Transponder on altitude reporting while on ground

It said "movement areas", which I take to mean only at airports with ATCT. There are only six hundred or so of those, not thousands. Point still taken though, despite being off by an order of magnitude :wink2:

All airports have "movement areas", from the Pilot/Controller Glossary:

MOVEMENT AREA− The runways, taxiways, and
other areas of an airport/heliport which are utilized
for taxiing/hover taxiing, air taxiing, takeoff, and
landing of aircraft, exclusive of loading ramps and
parking areas. At those airports/heliports with a
tower, specific approval for entry onto the movement
area must be obtained from ATC.

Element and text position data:
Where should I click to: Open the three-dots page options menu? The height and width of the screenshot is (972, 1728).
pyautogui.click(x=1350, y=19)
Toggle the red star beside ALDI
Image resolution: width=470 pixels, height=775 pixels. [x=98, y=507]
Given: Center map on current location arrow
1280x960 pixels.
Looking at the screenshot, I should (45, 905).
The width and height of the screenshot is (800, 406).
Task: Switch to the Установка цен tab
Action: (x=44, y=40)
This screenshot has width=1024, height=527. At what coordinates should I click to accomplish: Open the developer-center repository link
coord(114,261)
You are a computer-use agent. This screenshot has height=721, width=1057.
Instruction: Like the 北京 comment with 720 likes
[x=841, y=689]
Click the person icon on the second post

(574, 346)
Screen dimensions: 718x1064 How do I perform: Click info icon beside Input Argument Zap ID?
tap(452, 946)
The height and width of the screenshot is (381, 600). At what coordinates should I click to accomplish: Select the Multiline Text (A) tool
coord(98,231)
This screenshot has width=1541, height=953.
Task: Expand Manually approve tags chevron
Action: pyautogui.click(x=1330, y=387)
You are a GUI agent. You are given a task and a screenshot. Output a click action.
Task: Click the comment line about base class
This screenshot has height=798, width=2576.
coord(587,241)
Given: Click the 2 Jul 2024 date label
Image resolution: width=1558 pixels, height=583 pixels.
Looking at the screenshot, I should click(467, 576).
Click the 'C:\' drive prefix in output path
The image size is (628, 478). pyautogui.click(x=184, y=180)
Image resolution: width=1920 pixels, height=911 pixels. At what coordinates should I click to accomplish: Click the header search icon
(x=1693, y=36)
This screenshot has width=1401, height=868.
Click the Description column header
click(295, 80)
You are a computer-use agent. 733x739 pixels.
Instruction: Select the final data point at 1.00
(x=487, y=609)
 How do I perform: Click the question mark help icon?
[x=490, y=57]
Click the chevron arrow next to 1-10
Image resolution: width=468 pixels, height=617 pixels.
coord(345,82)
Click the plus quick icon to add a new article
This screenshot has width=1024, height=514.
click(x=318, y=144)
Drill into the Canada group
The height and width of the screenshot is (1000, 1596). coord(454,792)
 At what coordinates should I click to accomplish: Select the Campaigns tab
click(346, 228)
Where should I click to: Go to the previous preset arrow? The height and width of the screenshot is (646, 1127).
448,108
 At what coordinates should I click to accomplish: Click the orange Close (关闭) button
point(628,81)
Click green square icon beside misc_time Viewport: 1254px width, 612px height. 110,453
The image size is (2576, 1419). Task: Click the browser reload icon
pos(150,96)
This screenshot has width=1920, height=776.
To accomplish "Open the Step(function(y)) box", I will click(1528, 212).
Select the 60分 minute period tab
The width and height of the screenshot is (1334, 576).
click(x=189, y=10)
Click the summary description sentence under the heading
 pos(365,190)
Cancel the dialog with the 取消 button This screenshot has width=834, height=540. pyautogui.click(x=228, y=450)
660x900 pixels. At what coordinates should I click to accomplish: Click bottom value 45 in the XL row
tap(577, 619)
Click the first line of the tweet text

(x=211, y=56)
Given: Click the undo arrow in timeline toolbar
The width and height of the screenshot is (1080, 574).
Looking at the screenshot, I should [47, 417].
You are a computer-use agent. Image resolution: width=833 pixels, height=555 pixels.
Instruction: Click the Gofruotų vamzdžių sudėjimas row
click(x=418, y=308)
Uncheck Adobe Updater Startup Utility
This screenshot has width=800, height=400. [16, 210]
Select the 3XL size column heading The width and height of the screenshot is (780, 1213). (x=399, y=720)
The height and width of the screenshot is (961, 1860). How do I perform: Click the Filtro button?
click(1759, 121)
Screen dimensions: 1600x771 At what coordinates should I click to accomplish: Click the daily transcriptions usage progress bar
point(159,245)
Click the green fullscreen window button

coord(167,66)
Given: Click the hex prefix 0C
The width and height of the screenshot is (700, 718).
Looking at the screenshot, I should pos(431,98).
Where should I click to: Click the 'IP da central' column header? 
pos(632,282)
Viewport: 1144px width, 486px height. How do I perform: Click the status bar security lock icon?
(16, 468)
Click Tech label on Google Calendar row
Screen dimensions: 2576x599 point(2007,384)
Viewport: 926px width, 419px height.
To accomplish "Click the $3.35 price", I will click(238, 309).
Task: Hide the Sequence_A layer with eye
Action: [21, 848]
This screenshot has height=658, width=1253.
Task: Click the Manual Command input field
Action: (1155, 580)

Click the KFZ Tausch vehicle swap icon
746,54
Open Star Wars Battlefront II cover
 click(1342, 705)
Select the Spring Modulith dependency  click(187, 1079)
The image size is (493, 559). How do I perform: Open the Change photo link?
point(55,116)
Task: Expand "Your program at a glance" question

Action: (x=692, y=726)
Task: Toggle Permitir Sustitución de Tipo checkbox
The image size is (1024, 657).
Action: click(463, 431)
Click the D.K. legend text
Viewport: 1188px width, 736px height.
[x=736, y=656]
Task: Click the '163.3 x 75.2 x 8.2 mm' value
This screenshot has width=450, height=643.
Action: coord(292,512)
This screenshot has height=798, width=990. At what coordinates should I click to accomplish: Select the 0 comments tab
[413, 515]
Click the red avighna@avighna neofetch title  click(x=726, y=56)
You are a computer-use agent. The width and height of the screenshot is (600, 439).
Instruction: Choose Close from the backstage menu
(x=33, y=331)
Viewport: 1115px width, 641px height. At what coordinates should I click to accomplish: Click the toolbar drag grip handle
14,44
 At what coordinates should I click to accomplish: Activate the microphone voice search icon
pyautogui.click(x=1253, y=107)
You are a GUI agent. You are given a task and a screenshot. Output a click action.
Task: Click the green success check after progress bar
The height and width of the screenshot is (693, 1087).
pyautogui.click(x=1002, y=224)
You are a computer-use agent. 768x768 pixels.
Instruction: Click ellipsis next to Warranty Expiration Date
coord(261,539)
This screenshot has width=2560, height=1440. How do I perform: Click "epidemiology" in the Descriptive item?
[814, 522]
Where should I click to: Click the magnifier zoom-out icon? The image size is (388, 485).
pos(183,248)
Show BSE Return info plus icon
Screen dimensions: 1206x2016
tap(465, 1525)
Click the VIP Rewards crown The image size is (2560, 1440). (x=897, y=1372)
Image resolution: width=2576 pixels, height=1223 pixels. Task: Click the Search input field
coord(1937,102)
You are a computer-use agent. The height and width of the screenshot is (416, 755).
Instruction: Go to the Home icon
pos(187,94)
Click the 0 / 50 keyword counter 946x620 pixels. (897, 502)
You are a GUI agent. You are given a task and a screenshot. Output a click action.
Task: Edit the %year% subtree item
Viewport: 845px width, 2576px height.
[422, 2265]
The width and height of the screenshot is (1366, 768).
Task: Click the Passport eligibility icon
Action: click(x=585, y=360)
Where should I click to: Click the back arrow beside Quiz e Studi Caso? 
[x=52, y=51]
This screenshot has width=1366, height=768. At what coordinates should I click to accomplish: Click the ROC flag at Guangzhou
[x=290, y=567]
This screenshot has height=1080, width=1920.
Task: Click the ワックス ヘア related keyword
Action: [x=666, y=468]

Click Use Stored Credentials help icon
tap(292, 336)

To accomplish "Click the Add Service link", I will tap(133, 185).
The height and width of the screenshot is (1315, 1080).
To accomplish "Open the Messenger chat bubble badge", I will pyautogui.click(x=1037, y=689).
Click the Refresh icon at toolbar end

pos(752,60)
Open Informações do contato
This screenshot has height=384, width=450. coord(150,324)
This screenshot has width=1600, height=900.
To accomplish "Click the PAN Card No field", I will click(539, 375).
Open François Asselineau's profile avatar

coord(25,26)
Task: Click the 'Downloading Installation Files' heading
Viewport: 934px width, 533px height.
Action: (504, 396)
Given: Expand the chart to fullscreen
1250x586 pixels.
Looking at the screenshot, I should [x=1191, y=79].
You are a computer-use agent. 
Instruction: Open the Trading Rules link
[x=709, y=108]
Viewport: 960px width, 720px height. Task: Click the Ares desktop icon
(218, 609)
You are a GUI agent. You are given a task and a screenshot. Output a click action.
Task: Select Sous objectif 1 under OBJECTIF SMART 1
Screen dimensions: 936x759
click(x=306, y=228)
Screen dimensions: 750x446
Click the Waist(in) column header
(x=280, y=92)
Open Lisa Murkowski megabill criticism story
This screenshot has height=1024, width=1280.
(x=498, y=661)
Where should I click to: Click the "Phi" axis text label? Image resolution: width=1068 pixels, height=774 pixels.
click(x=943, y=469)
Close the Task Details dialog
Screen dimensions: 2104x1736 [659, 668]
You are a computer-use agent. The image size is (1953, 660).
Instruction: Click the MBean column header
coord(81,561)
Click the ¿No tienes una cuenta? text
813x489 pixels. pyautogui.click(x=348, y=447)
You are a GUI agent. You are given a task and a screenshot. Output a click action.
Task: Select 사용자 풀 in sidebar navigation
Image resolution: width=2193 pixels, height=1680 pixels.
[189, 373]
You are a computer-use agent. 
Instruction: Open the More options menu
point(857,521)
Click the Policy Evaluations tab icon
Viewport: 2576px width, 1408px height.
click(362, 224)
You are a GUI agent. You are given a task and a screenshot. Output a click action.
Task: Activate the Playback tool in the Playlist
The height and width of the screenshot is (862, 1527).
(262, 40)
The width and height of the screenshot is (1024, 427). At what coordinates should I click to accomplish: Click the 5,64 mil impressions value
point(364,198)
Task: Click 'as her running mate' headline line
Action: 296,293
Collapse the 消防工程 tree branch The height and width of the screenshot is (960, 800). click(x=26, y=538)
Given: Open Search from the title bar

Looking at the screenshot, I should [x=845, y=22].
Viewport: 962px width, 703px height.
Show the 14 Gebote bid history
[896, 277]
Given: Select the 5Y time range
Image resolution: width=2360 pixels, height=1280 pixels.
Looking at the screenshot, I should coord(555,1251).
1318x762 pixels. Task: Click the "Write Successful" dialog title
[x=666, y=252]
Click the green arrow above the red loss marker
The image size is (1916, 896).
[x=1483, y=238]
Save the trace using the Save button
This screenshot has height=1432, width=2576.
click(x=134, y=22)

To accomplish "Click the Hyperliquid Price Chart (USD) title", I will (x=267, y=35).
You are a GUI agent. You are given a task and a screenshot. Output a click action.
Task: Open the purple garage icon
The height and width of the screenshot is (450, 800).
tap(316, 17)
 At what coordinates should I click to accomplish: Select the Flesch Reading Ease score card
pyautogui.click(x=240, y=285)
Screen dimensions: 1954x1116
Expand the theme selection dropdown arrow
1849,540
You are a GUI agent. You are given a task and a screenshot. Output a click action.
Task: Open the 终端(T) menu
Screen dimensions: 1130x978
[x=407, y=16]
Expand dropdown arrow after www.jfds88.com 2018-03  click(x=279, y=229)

■ **Given problem A**
List every activity that the movement area definition in the transponder discussion says the area is used for.
■ **Given problem B**
Proceed with the transponder discussion, picking up right after its final sentence.

■ **Reply A**
- Taxiing/hover taxiing
- Air taxiing
- Takeoff
- Landing

■ **Reply B**
All airports have "movement areas", from the Pilot/Controller Glossary:

MOVEMENT AREA− The runways, taxiways, and
other areas of an airport/heliport which are utilized
for taxiing/hover taxiing, air taxiing, takeoff, and
landing of aircraft, exclusive of loading ramps and
parking areas. At those airports/heliports with a
tower, specific approval for entry onto the movement
area must be obtained from ATC.


What's interesting about that is that there are "taxiways... which are utilized for taxiing" at my home 'drome that aren't movement areas and are uncontrolled.

Reason given: Tower is blocked from being able to see them over the hangar rows.

Crappy definition in the PCG.
 
What's interesting about that is that there are "taxiways... which are utilized for taxiing" at my home 'drome that aren't movement areas and are uncontrolled.

Reason given: Tower is blocked from being able to see them over the hangar rows.

Crappy definition in the PCG.

True. The only way to get the full picture is to read it together with AIM paragraph 2-3-6c and AIM Figure 2-3-21.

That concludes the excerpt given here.